Truly, it was very… pretty, I supposed, if in a sort of homely way. It had honey colored hair, curled but travel-dirty, and a fair, soft-featured face with delicately pointed ears that were reminiscent of those of my own people. Its clothes were once fine, surely, but now were torn and tattered and just as filthy as the dwarves' things. My king's fingers slid down to its jaw and lifted its face to look at him, then smiled again, sweet as I'd ever seen him.

"My king, surely-," I tried, but he only hushed me again, gaze fixed on the little creature before him.

"Come, little one.

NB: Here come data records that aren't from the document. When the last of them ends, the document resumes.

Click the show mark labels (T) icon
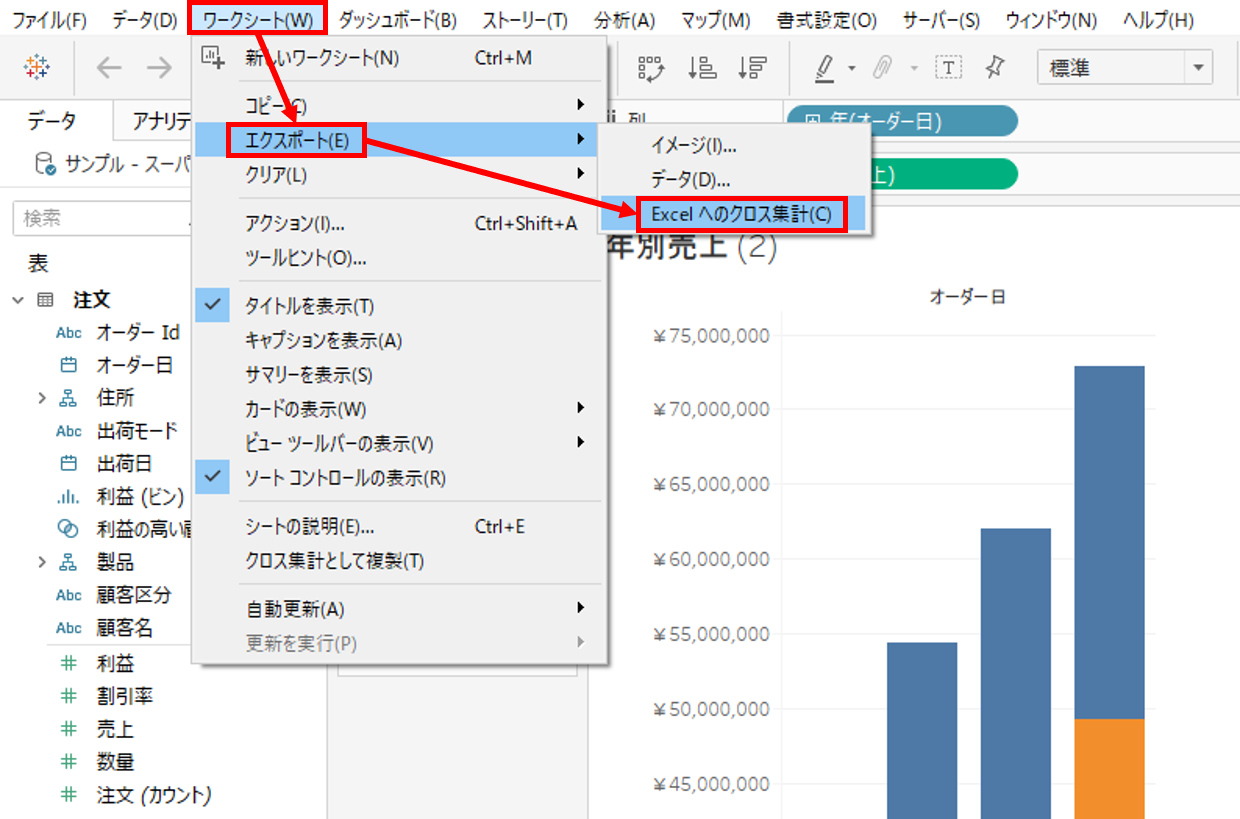Screen dimensions: 1240x819 click(x=947, y=68)
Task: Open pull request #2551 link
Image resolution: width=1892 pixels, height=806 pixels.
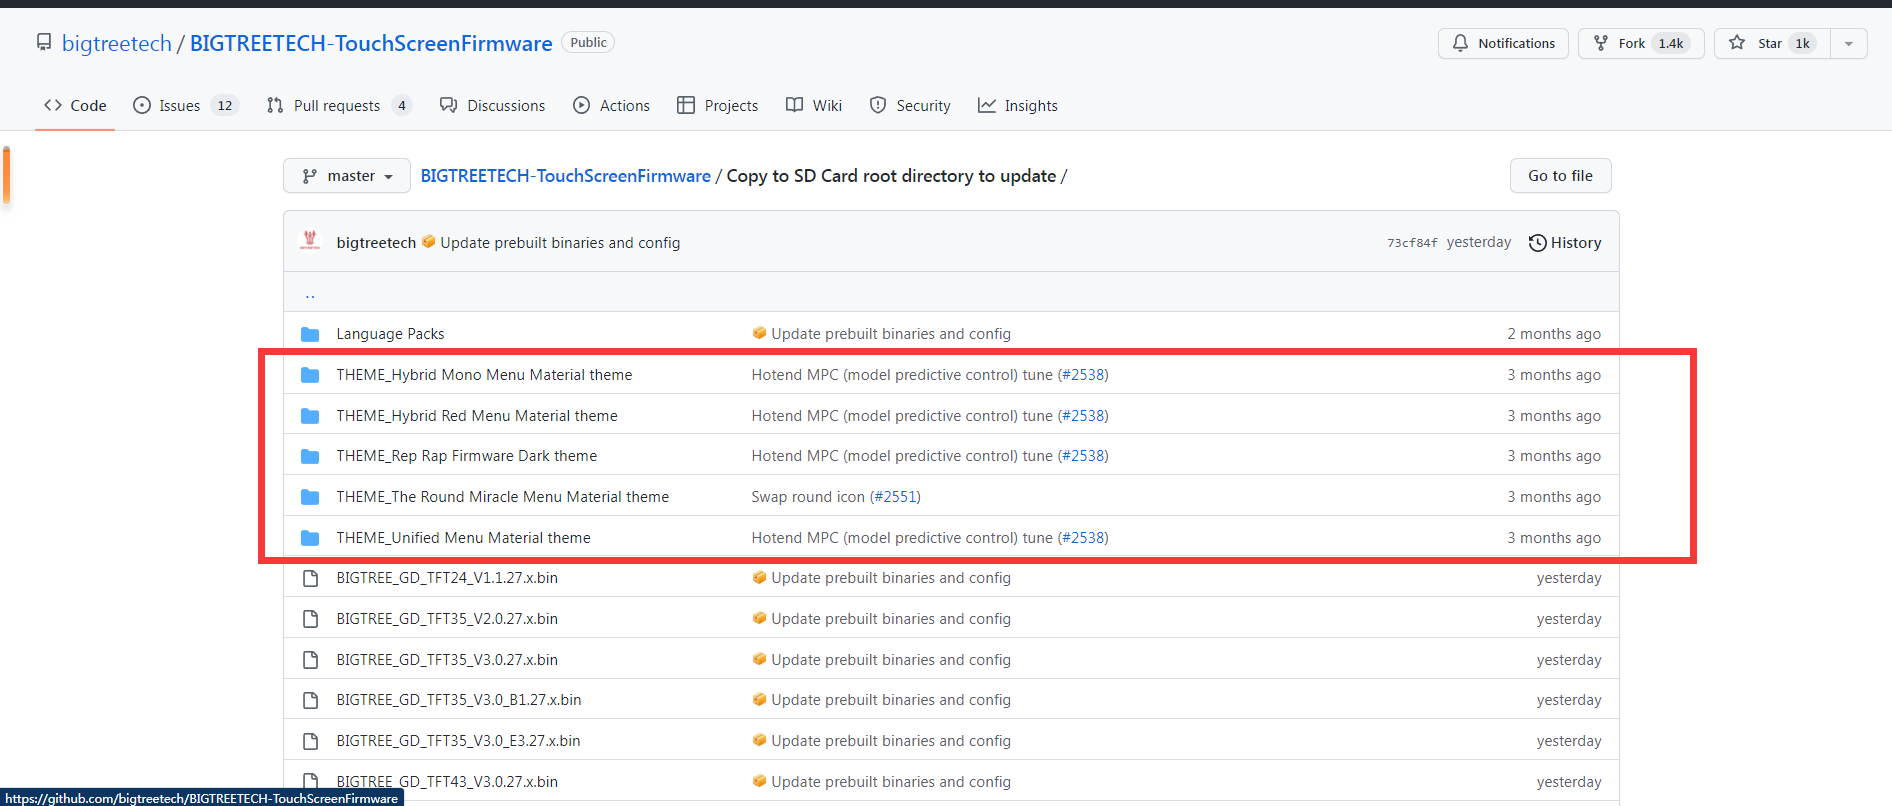Action: coord(895,497)
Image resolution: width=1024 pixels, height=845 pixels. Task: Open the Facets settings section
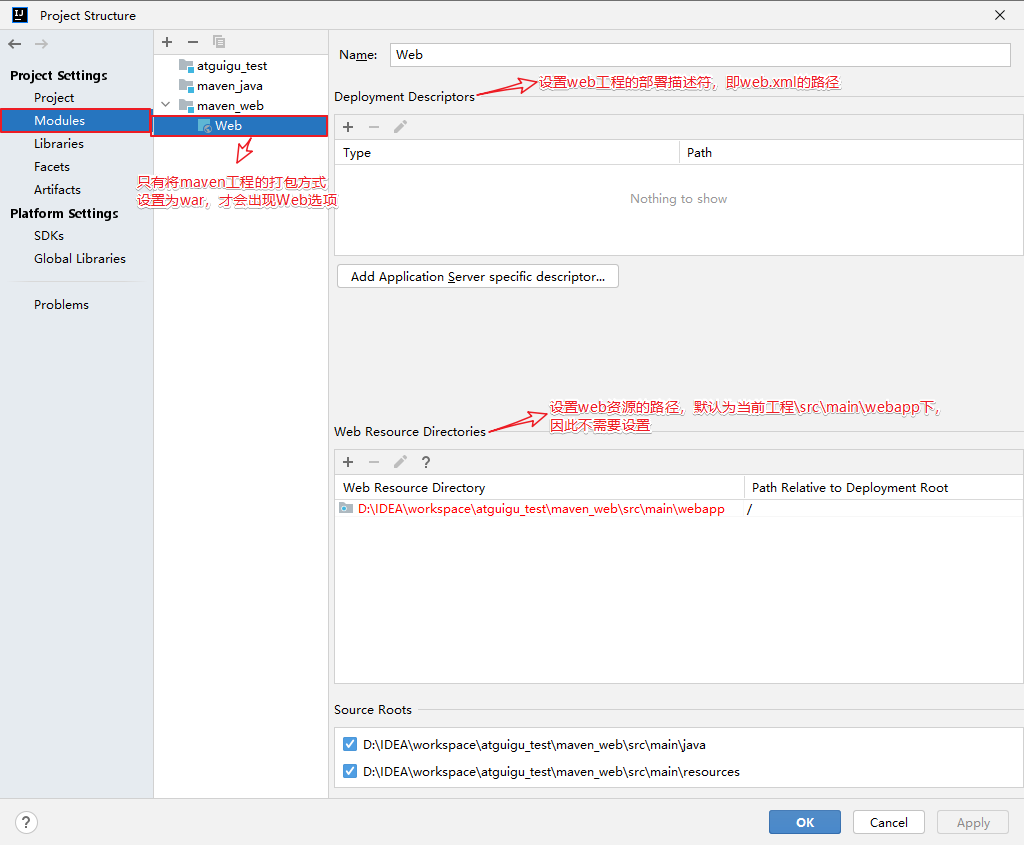click(52, 166)
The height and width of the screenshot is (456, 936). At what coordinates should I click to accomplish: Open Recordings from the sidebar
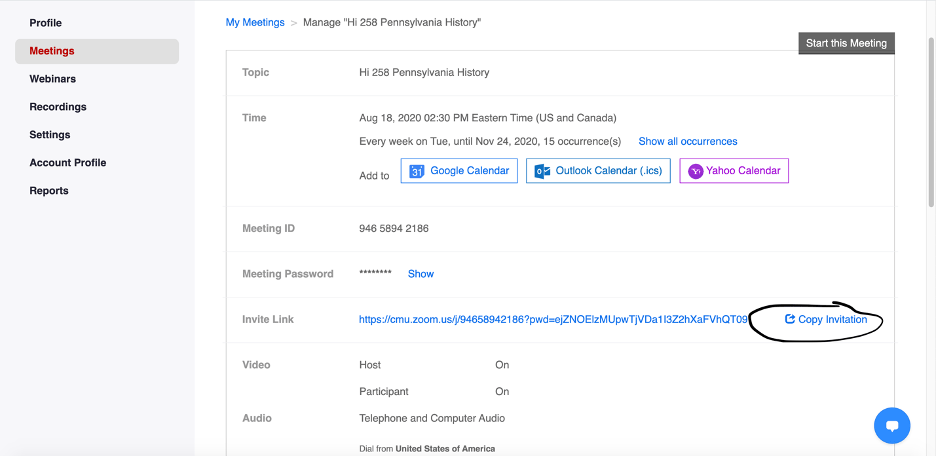[58, 107]
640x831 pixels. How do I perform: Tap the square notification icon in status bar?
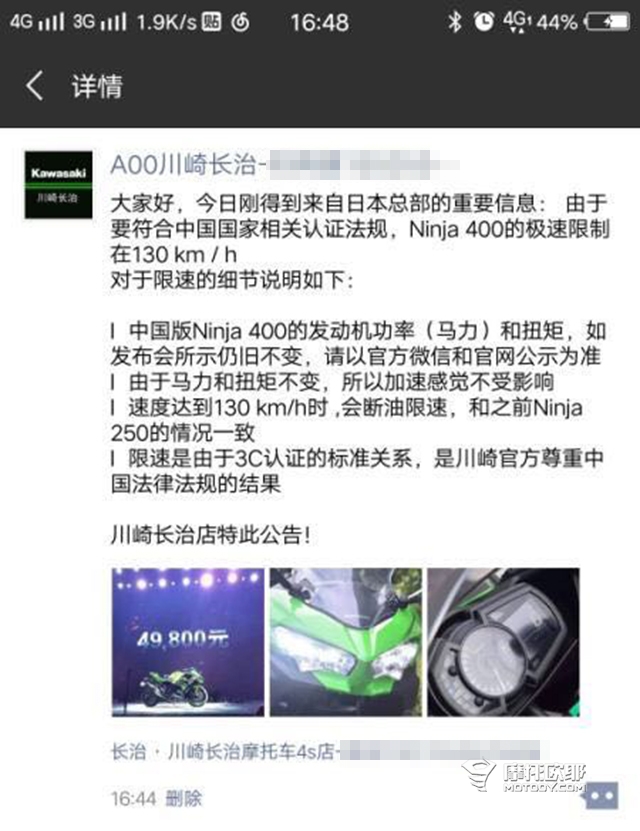point(211,22)
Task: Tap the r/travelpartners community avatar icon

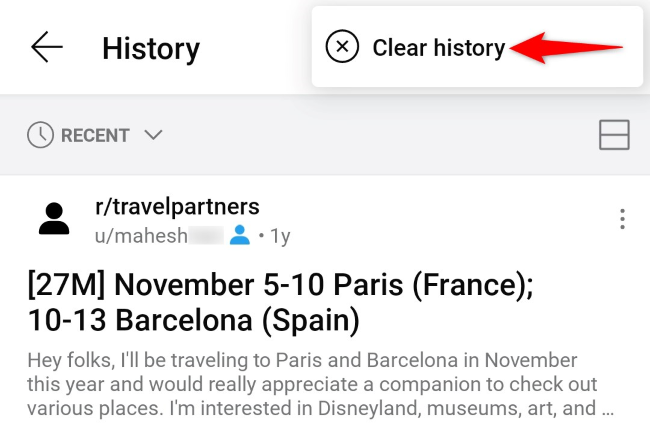Action: click(55, 219)
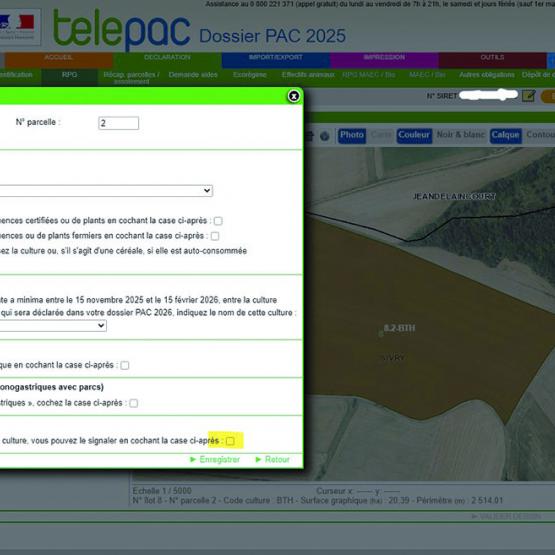Click the globe icon in map toolbar
The height and width of the screenshot is (555, 555).
click(325, 136)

Let us set your dwarves free, and then you and I shall go to my throne room and speak, yes? I think we have much to discuss." Oh, but that was certainly the truth. I swallowed, unsure of how the day had come to this, unsure of what any of this would mean for the coming months and years. Yet there was little I could do, in any case; I was but a guard, and Thranduil my king. If this was to be his One, I could do nothing but support it and bow as I always had before.